(begin)
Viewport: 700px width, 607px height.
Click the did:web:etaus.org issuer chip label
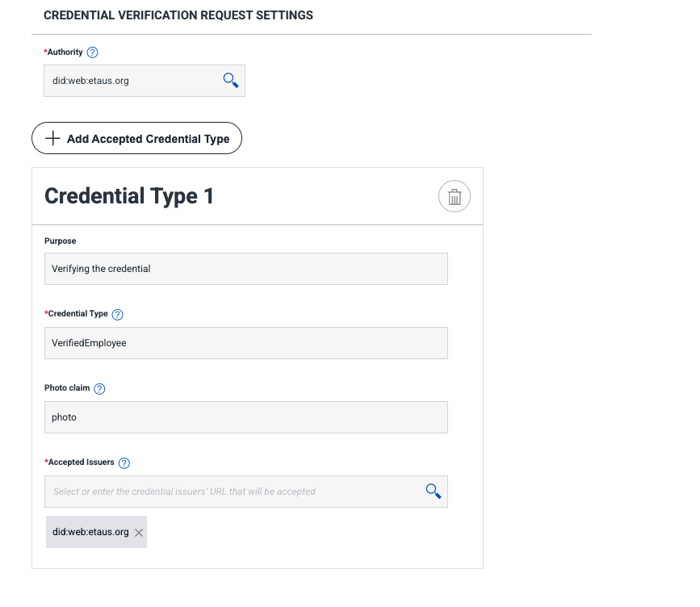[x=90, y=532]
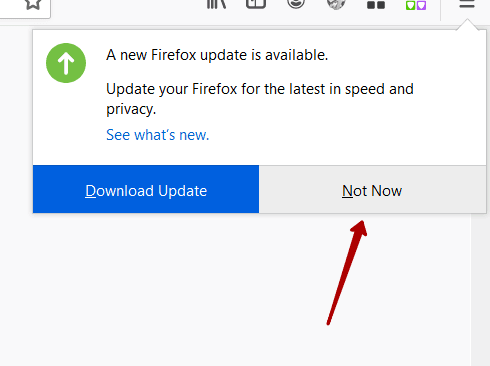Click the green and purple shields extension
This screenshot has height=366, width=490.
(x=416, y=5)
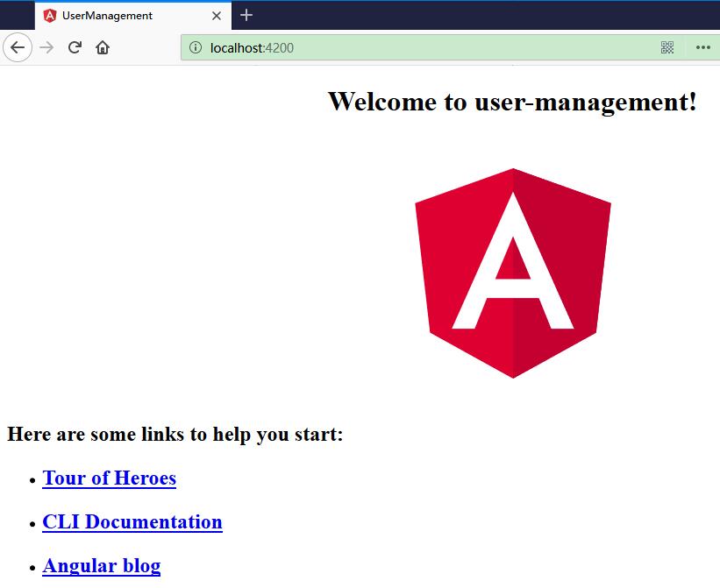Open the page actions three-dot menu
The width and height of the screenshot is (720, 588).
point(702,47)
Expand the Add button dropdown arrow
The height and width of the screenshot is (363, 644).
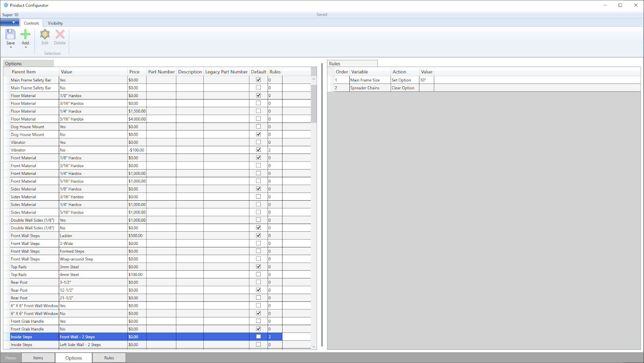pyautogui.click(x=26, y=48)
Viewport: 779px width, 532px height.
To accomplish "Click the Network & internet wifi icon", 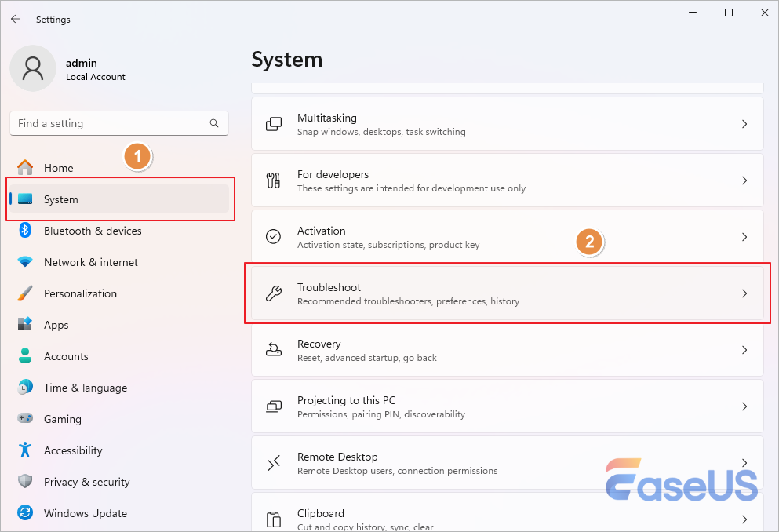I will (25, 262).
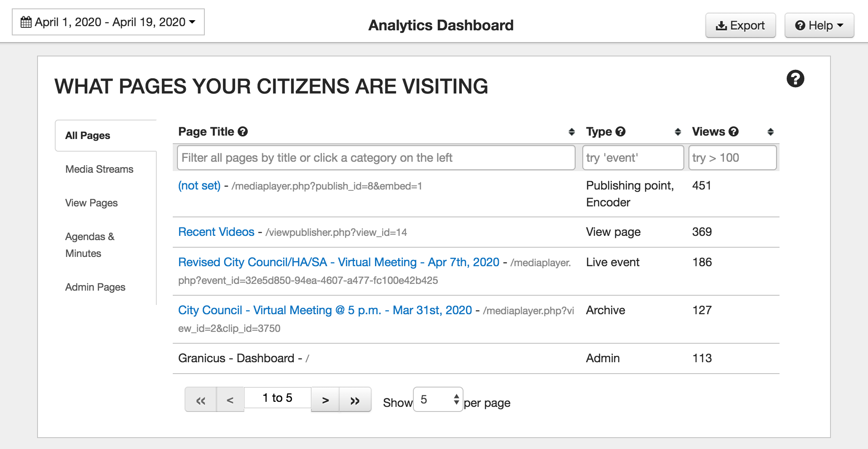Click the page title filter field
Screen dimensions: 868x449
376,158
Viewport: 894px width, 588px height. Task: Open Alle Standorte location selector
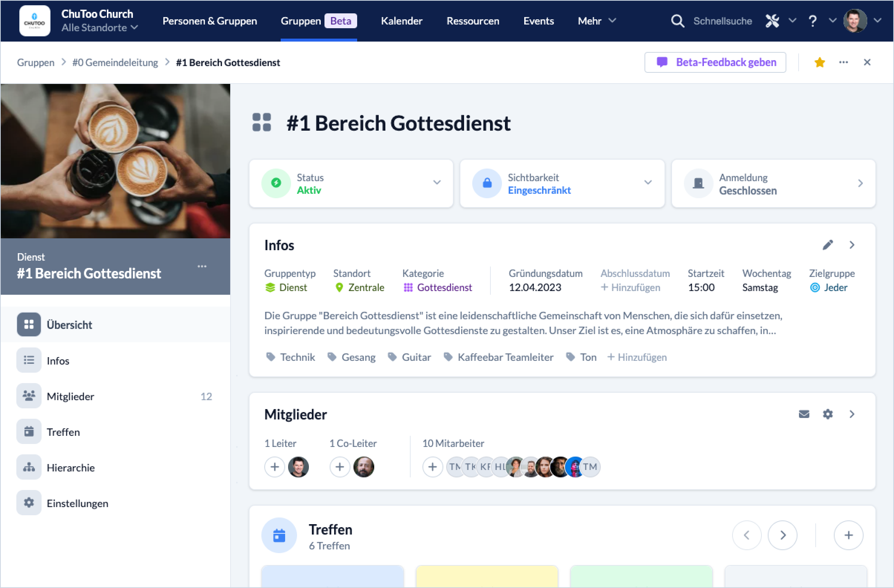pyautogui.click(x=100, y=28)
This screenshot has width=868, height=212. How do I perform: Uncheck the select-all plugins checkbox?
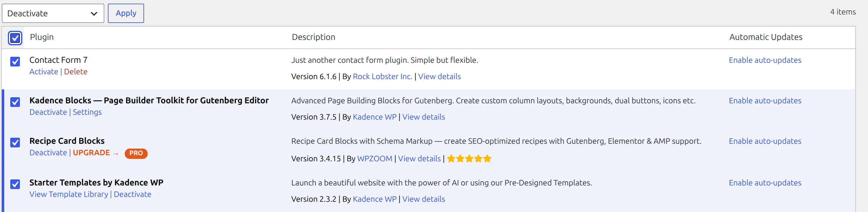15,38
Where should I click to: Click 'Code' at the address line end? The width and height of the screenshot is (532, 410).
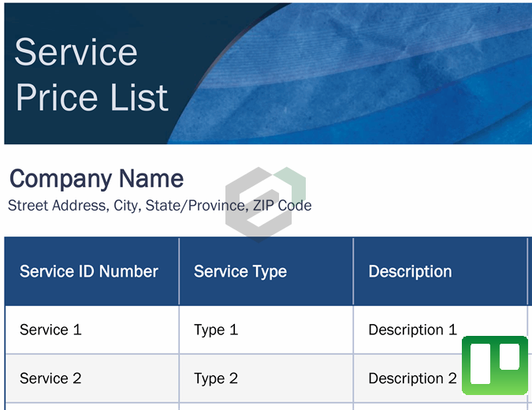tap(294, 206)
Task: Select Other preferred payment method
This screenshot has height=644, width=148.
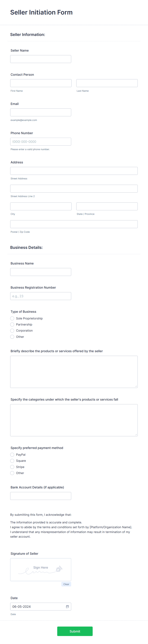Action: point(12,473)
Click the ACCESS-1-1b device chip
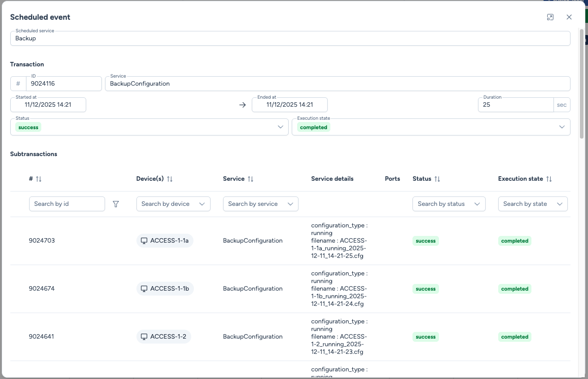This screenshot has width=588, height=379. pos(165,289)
(end)
(begin)
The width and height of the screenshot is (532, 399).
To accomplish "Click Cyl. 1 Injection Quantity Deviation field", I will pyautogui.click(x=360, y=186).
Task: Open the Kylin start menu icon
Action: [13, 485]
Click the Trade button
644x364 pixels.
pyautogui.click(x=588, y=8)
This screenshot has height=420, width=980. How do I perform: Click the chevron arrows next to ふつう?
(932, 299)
(end)
(begin)
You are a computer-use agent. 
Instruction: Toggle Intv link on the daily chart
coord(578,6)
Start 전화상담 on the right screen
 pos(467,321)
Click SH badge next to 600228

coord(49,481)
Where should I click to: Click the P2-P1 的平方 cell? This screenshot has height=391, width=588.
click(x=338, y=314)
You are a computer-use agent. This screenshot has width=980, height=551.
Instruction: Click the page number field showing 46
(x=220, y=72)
(end)
• Written instruction:
Render the lines from the one containing "Viewport: 894px width, 588px" through the one containing "This screenshot has width=588, height=379.", both included, as a Markdown table with the columns No. and Line, one numbered row per line, with blank lines and all pictures omitted.

• Task response:
| No. | Line |
|---|---|
| 1 | Viewport: 894px width, 588px height. Task: Open Alle Standorte location selector |
| 2 | pyautogui.click(x=100, y=28) |
| 3 | This screenshot has width=868, height=212. How do I perform: Uncheck the select-all plugins checkbox? |
| 4 | 15,38 |
| 5 | Where should I click to: Click 'Code' at the address line end? The width and height of the screenshot is (532, 410). |
| 6 | tap(294, 206) |
| 7 | Task: Select Other preferred payment method |
| 8 | This screenshot has height=644, width=148. |
| 9 | Action: point(12,473) |
| 10 | Click the ACCESS-1-1b device chip |
| 11 | This screenshot has width=588, height=379. pos(165,289) |